Warren has been involved in climate activism since she was eight, she says, but didn’t feel like she was taken seriously until this year.

“I always got the sympathy voice because people were like, ‘Oh, it’s the young person talking,’ but no one took my view seriously. I was always overshadowed by the adults in the room. We don’t have the same political and economic power that adults have.”

Tindra Jällhage Said is striking outside the Swedish Parliament when I speak to her on the phone. The 14-year-old has been stood alongside Greta since the beginning, and has watched the movement grow. Today, there’s just a small group, and it’s a strike only in name, given it’s the school holidays.

Power

“I’d been frustrated about how no one did anything, no one really acted,” she says. When she saw pictures of Greta on social media, she saw the chance to do something herself. “When there’s a lot of youth together, it can be a lot easier and less scary than if you go to another activist event, where there can be a lot of adults.”

The viral nature of the movement, where young people can broadcast their concerns to millions, highlights the potency of a concoction both timeless and modern: the anger of youth and the organising power of social media.

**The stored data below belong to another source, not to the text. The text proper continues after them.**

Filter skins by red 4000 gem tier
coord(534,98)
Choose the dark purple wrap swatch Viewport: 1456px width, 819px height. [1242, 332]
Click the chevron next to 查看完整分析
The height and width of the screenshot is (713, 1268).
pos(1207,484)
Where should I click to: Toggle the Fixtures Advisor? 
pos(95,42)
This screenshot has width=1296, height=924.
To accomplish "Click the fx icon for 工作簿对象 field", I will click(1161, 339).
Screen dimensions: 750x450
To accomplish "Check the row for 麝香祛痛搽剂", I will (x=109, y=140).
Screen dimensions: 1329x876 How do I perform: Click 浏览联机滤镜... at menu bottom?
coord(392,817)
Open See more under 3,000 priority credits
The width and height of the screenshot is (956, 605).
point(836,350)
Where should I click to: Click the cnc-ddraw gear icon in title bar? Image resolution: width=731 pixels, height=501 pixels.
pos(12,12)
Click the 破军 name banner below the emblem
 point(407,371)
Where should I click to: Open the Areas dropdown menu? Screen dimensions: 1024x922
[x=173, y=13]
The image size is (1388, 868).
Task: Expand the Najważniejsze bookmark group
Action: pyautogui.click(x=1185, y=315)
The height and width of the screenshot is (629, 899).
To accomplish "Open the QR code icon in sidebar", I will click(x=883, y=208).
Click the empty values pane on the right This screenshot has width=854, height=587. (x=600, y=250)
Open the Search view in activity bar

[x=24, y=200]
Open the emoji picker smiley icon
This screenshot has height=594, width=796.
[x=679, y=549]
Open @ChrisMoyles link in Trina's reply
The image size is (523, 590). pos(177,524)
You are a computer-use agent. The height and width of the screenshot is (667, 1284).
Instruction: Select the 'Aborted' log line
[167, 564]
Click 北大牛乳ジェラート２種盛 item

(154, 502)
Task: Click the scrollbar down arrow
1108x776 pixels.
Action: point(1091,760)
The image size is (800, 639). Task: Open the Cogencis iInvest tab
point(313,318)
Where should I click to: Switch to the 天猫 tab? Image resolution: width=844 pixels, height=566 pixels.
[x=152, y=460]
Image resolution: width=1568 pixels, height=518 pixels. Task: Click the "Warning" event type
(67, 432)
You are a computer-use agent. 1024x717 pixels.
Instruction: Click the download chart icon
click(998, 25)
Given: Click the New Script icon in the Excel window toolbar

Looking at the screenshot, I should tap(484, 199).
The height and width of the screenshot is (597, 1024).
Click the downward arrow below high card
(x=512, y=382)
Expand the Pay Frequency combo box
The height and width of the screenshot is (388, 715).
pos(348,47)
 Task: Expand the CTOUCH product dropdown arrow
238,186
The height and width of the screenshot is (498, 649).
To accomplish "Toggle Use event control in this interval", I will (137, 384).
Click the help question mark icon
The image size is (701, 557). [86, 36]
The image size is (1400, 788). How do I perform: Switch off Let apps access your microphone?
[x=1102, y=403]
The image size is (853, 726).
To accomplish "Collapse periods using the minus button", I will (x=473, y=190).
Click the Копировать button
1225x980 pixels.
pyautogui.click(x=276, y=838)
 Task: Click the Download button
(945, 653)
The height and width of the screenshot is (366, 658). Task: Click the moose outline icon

“We have the most to lose out of all the generations, so when we see those older generations who are responsible for causing the problem not doing anything, knowing they’re not going to be the ones to experience it, that makes us really angry,” says Warren. “It’s that anger that motivates us.”

When Greta told the UN that “real power belongs to the people”, she couldn’t have known the extent to which that sentiment would define the next year of climate activism. What we don’t know yet is whether it’s enough. Enough power. Enough people.